Province, le hanno tagliate ma dirigenti sono i più pagati. Allarme Corte Conti

di redazione Blitz
Pubblicato il 13 Maggio 2015 - 22:04 OLTRE 6 MESI FA
Province, le hanno tagliate ma dirigenti sono i più pagati. Allarme Corte Conti

Province, le hanno tagliate ma dirigenti sono i più pagati. Allarme Corte Conti

ROMA – Province, le hanno tagliate ma i dirigenti sono i più pagati: si parla di una media di 97.444 euro nel 2013, contro gli 89.748 dei dirigenti delle Regioni e gli 85.075 di quelli comunali. L’allarme stavolta arriva dalla Corte dei Conti, secondo la quale l‘attuazione della Riforma Delrio “sta incontrando ritardi e difficoltà” con conseguenze sui bilanci e sulla sostenibilità di tutte le voci di spesa, inclusa quella per il personale.

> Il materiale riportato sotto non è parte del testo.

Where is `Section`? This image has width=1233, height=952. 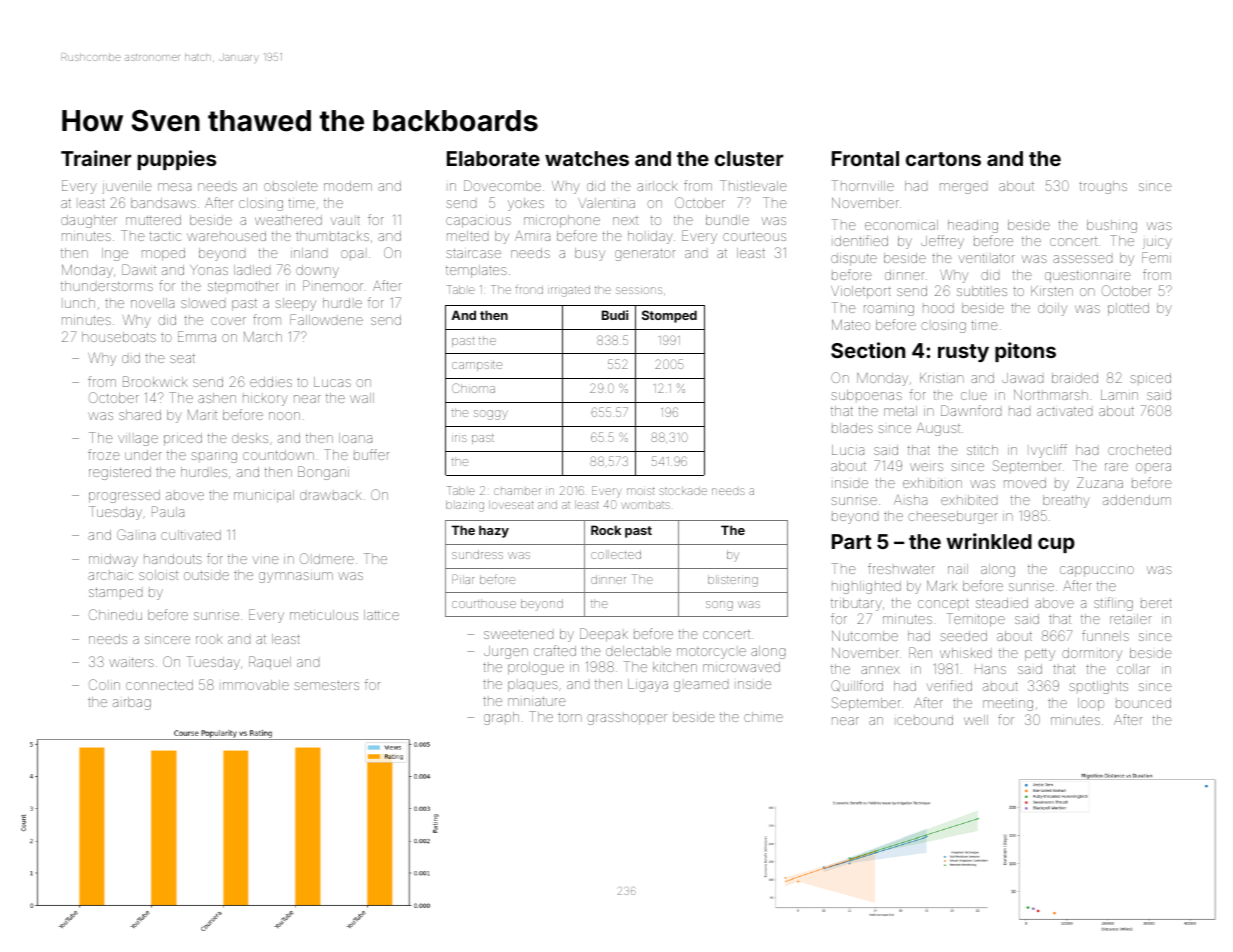
Section is located at coordinates (868, 350).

I giudici contabili parlando di un “effetto distorsivo” prodotto dal fatto che i tagli alle risorse per le province sono arrivati prima dello svuotamento di funzioni e dipendenti. Una situazione che la settimana scorsa aveva sollevato i timori della Cgil con il responsabile Settori Pubblici, Michele Gentile, che parlava addirittura di rischio di mancato pagamento degli stipendi già da giugno. In generale la Corte scorge “profili critici sintomatici di un graduale, e pressoché diffuso, deterioramento della finanza provinciale, suscettibili di incidere negativamente sulla tenuta degli equilibri di bilancio”.

Tornando al nodo principale, da una parte c’è la sforbiciata sui budget prevista dalla legge di stabilità e da subito operativa; dall’altra invece c’è il trasferimento della spesa per i dipendenti in esubero (circa 20 mila), esborso che ancora risulta in capo alle province. Morale della favola: le entrate si riducono mentre non è così per le uscite a cui bisogna fare fronte. “Una parte della spesa, soprattutto di quella per il personale, grava su una gestione che, non avrebbe invece dovuto considerarla nel proprio programma finanziario”, afferma in termini tecnici la Corte dei Conti, che non esita a definire tutto ciò come “un’anomalia” non priva di ripercussioni sul “rispetto del patto di stabilità interno”.

La Corte però non si limita a descrivere le criticità ma invita anche a porvi rimedio e a questo scopo considera “indispensabili” il “riallineamento e il “costante coordinamento” tra lo spostamento di funzioni e risorse (dalle Province alle Regioni) e la concretizzazione dei tagli. I riscontri della Corte per la Cgil “sono la dimostrazione della veridicità del nostro grido d’allarme”, lanciato giusto qualche giorno fa, sabato scorso.

Intanto c’è un’altra riforma in cantiere, quella della Pubblica Amministrazione, benché sia appena iniziato il suo cammino alla Camera, in seconda lettura, già vengono fuori possibili cambiamenti. E ancora una volta in prima linea c’è la dirigenza. I tecnici di Montecitorio mettono in guardia dal pericolo di precarizzazione con conseguente perdita di imparzialità. In particolare per il servizio studi della Camera bisognerebbe prevedere oltre che un termine massimo per la durata degli incarichi dirigenziali anche un limite minimo. Il testo della delega invece indica solo un tetto da non superare, fissato in quattro anni.

Per il ministro della P.A, Marianna Madia, non è però questo il problema mentre si dice aperta a intervenire per precisare il meccanismo relativo alla licenziabilità dei dirigenti. “Non basterà essere privi di incarico per decadere dal ruolo unico, ma deve esserci stata una cattiva valutazione”, sottolinea. Insomma, spiega il ministro, “non si lascerà fare al caso, perché quello che conta è il demerito”. Madia non esclude che la puntualizzazione possa avvenire già nel passaggio a Montecitorio, senza dovere aspettare l’attuazione.

Il sindacato dei dirigenti Unadis insiste però su un’altra questione “valorizzare gli interni e porre un limite agli esterni”. L’argomento non è certo di poco conto, visto che bisognerà probabilmente ridefinire le quote massime da destinare a chi entra senza passare per concorso. Attualmente infatti c’è una distinzione per comparti che dovrebbe sparire con il ruolo unico (si va dall’8% per la P.A. centrale al 30% valido per gli enti locali).